The book reads like a cryptographic game that sets the reader after the trace of myth. This trace is perhaps false, but at the same time it demands an exegesis of its double meaning—an exegesis in which the other, absent sign is read along with the manifest one. During one's reading, the illusory world of superficial meaning is partly dissolved: every offer of meaning is refused because the reader senses another meaning hidden behind it.

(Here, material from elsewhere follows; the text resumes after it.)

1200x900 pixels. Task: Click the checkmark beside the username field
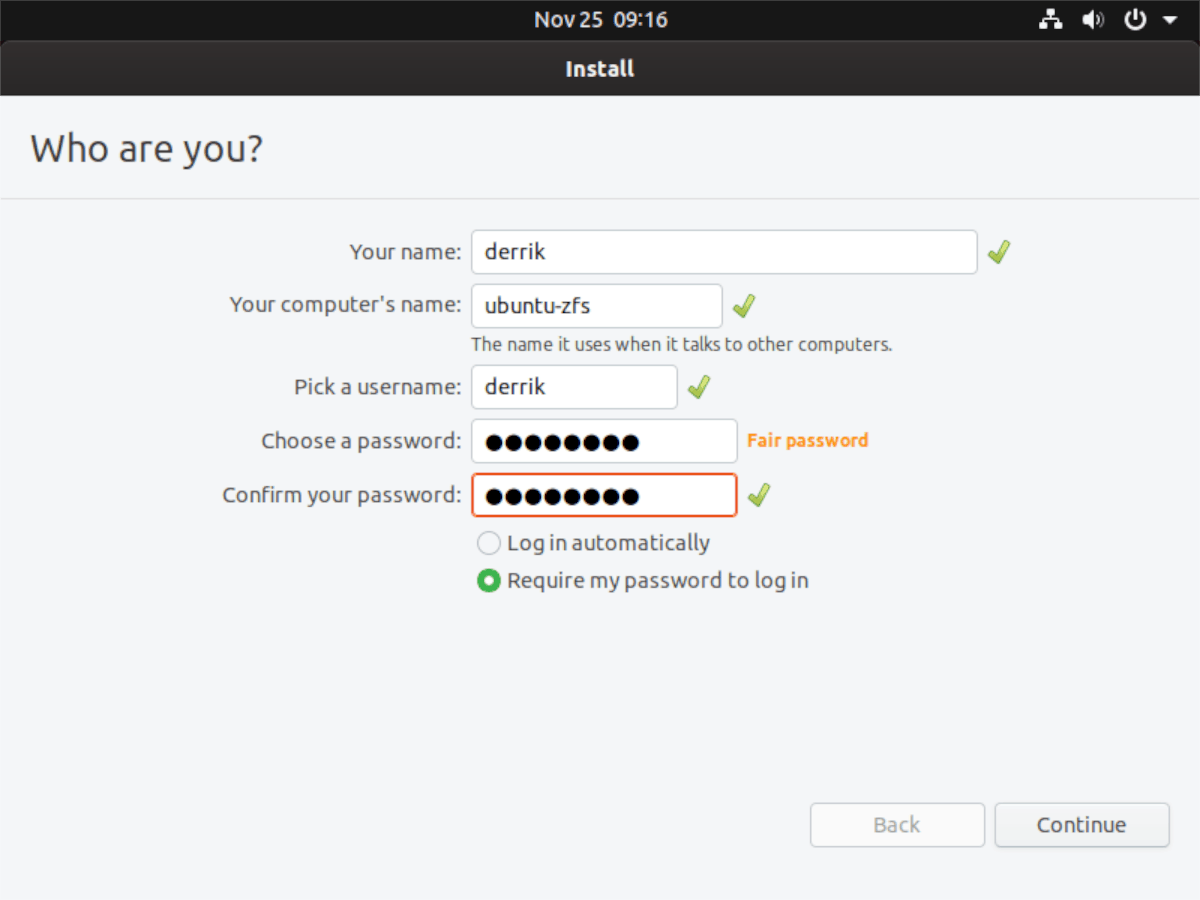[699, 387]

The novel tells two stories: the (manifest) story of a condemned man preparing himself for death by beheading, and the (cryptic) story of the man's salvation from the cosmic prison by means of a purifying process. The signs pointing to this second story are elements of the textual structure; at the same time, however, they refer to an absent system of meaning that can be made legible if we reconstruct the hermetic or Gnostic subtext. The double encoding achieved by this cryptoreferential semiotic configuration more or less demands a second reading, one that would concentrate on the deciphering of semantic anagrams.

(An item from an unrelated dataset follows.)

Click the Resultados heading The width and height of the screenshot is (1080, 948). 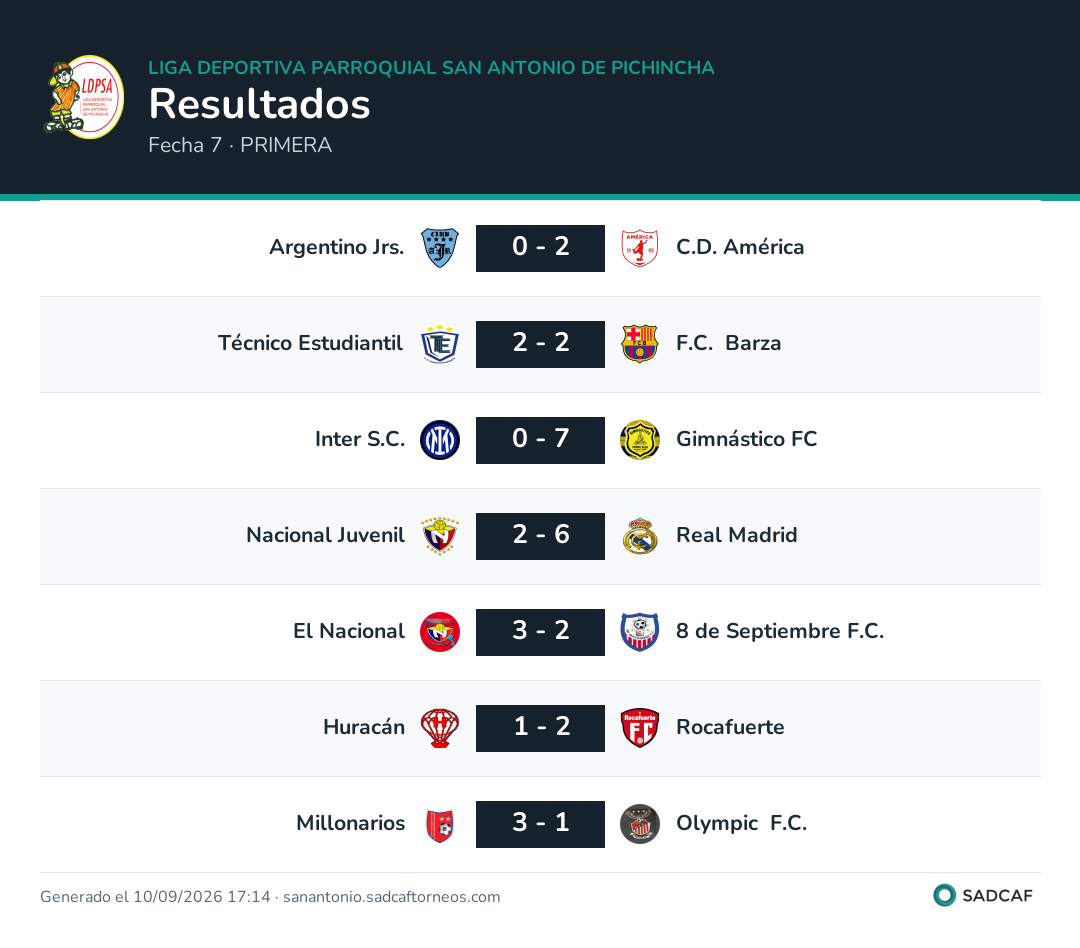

The reconstruction of the various elements involved in the Gnostic myth clearly demonstrates that in the thematic framework of Invitation to a Beheading this myth is interpreted as a “modernization” of the fundamental concept of Gnosticism. In his recourse to prefabricated Gnostic forms, Nabokov sketches out a mythopoeia with a single subject matter: writing. The main character of the novel, Cincinnatus, must endure the dualism of Gnosis and the suffering caused by the split state of things. As a hylic or material being, hence filled with the fear of death, he accepts the invitation to his beheading, while at the same time his pneumatic or spiritual Doppelgänger lifts his head from the chopping block and crosses over into another world. The overcoming of the trap of self-deceit, or the earthly context of blindness5 that he achieves through this gesture, is followed by the collapse of negative creation. Everything that can be seen, experienced, or perceived appears to Cincinnatus as a parody of the otherworldly realm; through his attempt at writing, he prepares himself for entrance into that realm.

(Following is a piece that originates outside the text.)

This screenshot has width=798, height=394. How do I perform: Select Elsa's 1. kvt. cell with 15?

Nabokov's version of dualism can be read so as to suggest that the bourgeois, hylic Cincinnatus and the artistic, pneumatic Cincinnatus split apart in the process of writing. Writing itself can be interpreted as an act bringing salvation, an act directed against death; Nabokov stages this act using all the elements associated with writing. The time that is written off—as depicted by the continually shrinking pencil—is the time elapsing until the pending execution. As its last word, the pencil stub writes “death” and then crosses it out. The text, which denies its own end, becomes a Doppelgänger of the writer. It guarantees his immortality and reverses the symbol of the writing utensil: the more it recedes in its capacity as utensil, as hylē, the more the pneuma of the writer increases in the trace of crossing out.

This mythopoeic utopia of writing, which is undoubtedly the core of Nabokov's novel, is disturbed by a counterutopia holding out the promise of another medium: the camera. The confrontation between two kinds of mimetic activities—a confrontation that Nabokov also treats in a number of his later novels—unfolds in Invitation to a Beheading as a conflict between an authentic and an inauthentic kind of reproduction. This is ultimately a new way to take charge of the ambivalence present in the Platonic conception of mimesis: on the one hand, we have mimesis as a positive participation in an original image, and, on the other, we have mimesis as a negative falling away of the image from this original. Traces of this ambivalence are visible in the Gnostic doctrine of the cosmos as a false image6 and, in Nabokov's imitation of the world, as parody. In the novel, the writer Cincinnatus, the positive imitator and thus a valorized demiurge, is persecuted by a picture-taking negative demiurge—his executioner and inverted Doppelgänger. The evil demiurge is a forger. His photographs, which he says are parts of a photographic horoscope, are pictorial manipulations depicting young living people as old, dead ones. How should we understand this opposition between one writer using light and another using letters, or between the element of light (phos) and letter (gramma), between camera and pencil stub? The illusionism of writing with light—“the parody on the work of time” (parodiya na rabotu vremeni)—allows for no participation, as the (false, manipulated) copy of the future ends on the deathbed. Writing with letters, by contrast, guarantees participation in that which has been spelled out, as the writer's drafts promise a “nonend.” Cincinnatus's writing means the suspension of death; it is thus a Gnostic act of salvation. Once more, this interpretation confirms the utopian dimension of Nabokov's mythopoeia. The Gnostic cult act is interpreted as aesthetic, and Gnosis appears as poetic creativity.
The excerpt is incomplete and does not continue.